Collected data entries:
>>>

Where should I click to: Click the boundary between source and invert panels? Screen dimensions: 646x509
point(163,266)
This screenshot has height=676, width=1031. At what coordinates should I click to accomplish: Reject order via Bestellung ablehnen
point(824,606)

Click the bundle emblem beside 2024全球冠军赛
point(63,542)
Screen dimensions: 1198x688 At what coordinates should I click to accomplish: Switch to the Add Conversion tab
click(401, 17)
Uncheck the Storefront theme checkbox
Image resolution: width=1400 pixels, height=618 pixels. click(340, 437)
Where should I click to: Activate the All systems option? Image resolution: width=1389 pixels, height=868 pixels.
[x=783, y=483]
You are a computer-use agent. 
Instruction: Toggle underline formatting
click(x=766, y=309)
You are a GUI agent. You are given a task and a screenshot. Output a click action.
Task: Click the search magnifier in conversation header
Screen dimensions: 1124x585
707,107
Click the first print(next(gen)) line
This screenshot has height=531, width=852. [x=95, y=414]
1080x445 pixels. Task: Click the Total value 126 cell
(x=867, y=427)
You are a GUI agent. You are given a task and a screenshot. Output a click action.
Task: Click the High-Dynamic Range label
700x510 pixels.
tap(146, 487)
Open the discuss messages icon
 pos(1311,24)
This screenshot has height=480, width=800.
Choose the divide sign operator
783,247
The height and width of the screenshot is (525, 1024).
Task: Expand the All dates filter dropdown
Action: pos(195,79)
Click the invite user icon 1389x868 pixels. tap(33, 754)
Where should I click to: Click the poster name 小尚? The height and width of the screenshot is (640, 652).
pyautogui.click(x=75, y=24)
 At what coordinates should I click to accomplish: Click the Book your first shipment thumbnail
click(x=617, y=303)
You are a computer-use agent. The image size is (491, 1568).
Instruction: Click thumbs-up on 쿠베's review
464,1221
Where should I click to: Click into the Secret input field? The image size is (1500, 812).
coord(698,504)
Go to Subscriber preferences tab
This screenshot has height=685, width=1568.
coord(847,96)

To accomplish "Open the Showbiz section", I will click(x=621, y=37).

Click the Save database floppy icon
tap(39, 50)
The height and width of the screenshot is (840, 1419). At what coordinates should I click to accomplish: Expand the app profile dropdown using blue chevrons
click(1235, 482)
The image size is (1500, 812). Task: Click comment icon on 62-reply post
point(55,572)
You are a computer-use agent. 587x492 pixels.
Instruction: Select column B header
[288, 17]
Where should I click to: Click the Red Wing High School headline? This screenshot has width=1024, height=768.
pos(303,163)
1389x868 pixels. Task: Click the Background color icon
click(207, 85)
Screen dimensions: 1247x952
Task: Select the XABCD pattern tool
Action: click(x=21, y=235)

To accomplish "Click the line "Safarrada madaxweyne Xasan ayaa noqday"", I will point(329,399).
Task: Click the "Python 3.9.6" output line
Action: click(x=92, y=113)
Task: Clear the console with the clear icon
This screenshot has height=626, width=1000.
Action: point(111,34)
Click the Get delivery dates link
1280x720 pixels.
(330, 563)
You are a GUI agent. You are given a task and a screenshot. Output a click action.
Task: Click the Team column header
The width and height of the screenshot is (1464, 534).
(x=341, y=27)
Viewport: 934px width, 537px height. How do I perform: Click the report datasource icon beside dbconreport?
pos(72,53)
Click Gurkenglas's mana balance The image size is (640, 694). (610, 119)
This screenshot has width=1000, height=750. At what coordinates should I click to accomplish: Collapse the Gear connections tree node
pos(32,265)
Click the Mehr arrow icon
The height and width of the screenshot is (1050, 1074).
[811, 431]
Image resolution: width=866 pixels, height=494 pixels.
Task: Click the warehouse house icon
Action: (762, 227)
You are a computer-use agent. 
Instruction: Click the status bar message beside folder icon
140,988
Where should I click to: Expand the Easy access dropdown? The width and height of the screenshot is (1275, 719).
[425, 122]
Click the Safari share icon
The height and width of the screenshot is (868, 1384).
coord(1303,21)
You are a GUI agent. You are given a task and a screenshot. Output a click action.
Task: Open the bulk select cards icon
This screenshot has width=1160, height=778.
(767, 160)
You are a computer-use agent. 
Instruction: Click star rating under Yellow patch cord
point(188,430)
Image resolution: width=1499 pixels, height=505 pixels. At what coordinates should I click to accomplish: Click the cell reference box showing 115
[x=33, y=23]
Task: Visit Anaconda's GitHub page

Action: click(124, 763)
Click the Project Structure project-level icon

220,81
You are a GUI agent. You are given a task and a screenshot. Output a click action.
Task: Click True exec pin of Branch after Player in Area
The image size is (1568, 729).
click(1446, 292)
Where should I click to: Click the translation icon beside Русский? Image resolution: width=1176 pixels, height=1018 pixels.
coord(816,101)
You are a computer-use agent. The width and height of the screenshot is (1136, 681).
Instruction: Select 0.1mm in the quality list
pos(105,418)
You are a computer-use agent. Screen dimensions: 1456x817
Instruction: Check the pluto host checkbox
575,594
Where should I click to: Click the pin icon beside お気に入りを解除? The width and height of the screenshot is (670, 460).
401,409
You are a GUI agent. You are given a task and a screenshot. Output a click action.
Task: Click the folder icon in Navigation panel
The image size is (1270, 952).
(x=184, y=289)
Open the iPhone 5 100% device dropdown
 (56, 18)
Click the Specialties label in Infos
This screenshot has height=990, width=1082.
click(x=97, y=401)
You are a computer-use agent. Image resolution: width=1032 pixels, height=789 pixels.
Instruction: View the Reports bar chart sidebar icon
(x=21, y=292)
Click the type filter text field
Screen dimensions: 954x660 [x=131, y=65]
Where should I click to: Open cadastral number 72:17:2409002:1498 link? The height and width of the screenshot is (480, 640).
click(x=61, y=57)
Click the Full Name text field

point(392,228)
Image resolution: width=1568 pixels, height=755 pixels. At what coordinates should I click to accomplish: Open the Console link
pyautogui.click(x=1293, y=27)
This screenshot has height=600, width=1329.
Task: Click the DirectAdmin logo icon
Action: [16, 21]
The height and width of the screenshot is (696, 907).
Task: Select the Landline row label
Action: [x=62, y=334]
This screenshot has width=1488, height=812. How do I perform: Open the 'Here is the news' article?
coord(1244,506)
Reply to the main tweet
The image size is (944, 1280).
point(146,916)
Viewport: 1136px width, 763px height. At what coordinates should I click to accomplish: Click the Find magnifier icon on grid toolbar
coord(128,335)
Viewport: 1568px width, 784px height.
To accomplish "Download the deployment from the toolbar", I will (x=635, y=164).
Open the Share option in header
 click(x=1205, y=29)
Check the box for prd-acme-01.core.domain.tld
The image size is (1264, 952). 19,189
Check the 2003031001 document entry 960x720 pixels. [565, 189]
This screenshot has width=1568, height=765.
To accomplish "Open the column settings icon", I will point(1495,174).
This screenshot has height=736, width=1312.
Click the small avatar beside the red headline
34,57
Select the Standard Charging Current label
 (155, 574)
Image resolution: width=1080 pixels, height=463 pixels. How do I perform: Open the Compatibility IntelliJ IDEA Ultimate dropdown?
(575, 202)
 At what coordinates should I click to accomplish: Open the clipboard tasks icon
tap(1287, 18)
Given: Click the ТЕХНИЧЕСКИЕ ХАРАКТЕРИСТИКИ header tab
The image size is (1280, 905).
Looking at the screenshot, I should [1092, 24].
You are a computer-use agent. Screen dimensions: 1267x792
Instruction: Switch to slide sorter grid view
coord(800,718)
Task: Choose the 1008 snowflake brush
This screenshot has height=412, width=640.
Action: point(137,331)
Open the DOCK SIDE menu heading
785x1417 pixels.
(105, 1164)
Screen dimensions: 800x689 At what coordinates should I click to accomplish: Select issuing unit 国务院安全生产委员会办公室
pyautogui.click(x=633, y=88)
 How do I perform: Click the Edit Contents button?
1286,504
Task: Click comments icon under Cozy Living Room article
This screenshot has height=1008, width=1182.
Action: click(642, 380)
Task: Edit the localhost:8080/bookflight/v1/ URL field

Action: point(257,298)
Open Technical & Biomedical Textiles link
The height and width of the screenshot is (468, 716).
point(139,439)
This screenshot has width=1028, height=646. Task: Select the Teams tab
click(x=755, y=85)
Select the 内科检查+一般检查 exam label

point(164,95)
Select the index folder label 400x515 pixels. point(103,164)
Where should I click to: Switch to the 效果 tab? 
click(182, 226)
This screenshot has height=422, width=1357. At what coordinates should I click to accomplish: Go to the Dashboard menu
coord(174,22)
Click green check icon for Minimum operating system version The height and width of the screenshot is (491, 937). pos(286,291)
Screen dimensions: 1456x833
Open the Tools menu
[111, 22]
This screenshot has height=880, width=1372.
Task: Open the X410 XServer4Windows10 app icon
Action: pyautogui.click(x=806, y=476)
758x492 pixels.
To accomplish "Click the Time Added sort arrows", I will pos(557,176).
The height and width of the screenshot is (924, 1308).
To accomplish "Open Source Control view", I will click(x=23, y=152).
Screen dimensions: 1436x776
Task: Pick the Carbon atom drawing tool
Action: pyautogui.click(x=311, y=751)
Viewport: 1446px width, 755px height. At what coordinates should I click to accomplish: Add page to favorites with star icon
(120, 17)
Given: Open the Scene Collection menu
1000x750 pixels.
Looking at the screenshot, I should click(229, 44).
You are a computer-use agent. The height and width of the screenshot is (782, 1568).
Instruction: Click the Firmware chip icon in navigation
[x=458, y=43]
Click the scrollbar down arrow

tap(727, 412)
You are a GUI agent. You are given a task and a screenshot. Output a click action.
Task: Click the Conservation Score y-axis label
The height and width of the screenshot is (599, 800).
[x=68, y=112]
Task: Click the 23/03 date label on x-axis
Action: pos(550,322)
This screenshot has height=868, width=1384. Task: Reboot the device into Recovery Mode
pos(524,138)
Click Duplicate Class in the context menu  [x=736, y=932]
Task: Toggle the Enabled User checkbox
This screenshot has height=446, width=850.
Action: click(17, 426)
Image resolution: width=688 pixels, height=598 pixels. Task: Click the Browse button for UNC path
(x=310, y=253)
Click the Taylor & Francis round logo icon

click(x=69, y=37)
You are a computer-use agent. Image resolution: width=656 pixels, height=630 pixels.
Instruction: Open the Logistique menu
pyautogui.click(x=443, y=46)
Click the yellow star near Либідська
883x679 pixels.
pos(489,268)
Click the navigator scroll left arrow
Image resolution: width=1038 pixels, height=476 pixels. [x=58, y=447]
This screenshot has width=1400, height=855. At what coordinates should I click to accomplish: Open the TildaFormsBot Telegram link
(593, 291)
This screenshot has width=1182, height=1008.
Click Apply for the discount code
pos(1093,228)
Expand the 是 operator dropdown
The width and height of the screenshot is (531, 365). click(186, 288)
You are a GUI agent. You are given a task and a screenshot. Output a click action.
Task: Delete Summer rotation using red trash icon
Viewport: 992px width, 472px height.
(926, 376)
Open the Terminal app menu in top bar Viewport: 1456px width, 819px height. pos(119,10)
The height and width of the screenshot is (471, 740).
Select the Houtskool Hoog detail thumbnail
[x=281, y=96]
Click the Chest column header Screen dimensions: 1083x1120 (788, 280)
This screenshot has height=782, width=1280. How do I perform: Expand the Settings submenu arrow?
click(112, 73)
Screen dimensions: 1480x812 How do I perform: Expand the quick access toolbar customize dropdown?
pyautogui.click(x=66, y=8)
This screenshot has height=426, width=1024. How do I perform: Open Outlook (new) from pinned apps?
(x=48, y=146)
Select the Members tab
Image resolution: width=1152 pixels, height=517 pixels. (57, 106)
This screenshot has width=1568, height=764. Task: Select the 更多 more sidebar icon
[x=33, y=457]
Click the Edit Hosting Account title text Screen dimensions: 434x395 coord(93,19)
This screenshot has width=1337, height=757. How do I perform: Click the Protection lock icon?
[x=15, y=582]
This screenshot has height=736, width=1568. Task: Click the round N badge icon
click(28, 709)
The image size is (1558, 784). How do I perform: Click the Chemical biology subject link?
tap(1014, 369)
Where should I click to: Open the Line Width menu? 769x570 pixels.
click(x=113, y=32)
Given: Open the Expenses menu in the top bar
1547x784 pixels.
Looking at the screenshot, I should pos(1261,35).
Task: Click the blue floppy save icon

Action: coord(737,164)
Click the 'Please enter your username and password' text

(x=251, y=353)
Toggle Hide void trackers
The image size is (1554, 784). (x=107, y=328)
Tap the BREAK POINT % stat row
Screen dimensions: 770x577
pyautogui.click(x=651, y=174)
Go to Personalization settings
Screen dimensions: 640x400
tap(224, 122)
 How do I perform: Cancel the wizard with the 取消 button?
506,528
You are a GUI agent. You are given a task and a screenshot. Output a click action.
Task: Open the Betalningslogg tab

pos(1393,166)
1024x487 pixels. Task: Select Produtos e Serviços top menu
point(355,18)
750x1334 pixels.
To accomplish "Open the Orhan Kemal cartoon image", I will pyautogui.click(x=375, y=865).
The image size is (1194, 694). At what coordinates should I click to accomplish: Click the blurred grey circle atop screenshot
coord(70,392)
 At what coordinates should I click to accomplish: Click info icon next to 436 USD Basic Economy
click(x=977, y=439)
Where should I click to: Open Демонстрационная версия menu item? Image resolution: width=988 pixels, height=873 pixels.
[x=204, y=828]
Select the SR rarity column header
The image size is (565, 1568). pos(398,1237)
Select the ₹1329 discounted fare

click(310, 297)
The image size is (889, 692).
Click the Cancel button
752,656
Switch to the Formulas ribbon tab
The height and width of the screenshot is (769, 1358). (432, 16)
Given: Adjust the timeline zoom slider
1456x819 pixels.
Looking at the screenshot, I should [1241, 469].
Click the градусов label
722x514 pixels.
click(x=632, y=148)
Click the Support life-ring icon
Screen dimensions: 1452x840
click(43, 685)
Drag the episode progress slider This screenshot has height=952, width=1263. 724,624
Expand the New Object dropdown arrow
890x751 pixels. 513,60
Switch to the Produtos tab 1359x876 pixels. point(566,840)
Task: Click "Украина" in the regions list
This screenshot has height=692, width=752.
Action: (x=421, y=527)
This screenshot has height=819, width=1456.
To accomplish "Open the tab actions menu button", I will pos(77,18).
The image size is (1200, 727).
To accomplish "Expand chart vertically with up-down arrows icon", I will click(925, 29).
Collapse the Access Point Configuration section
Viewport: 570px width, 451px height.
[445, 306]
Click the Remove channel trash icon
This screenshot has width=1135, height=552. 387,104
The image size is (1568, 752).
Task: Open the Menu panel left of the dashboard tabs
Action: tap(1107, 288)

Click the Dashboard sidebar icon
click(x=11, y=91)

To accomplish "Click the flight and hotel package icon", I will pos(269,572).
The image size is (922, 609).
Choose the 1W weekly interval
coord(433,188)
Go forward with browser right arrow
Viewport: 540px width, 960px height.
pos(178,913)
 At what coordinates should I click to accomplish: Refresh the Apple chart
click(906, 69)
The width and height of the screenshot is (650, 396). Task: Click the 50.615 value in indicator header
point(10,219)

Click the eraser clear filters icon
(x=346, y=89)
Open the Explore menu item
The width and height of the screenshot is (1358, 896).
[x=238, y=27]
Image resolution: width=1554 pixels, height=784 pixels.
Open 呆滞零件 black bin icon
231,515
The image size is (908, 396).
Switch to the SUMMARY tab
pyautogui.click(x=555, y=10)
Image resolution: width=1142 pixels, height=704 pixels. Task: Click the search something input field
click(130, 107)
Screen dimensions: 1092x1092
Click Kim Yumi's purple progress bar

<<<

* WRITTEN EXERCISE *
Update the material starting at the line that contains "This screenshot has width=1568, height=765." and ending at the line that contains "pyautogui.click(x=633, y=88)", and give those lines again with "avatar" replaced by "profile picture" and everything else unchanged.

* SOLUTION FOR THIS EXERCISE *
This screenshot has width=1568, height=765.
To accomplish "Open the column settings icon", I will point(1495,174).
This screenshot has height=736, width=1312.
Click the small profile picture beside the red headline
34,57
Select the Standard Charging Current label
 (155, 574)
Image resolution: width=1080 pixels, height=463 pixels. How do I perform: Open the Compatibility IntelliJ IDEA Ultimate dropdown?
(575, 202)
 At what coordinates should I click to accomplish: Open the clipboard tasks icon
tap(1287, 18)
Given: Click the ТЕХНИЧЕСКИЕ ХАРАКТЕРИСТИКИ header tab
The image size is (1280, 905).
Looking at the screenshot, I should [1092, 24].
You are a computer-use agent. Screen dimensions: 1267x792
Instruction: Switch to slide sorter grid view
coord(800,718)
Task: Choose the 1008 snowflake brush
This screenshot has height=412, width=640.
Action: point(137,331)
Open the DOCK SIDE menu heading
785x1417 pixels.
(105, 1164)
Screen dimensions: 800x689 At what coordinates should I click to accomplish: Select issuing unit 国务院安全生产委员会办公室
pyautogui.click(x=633, y=88)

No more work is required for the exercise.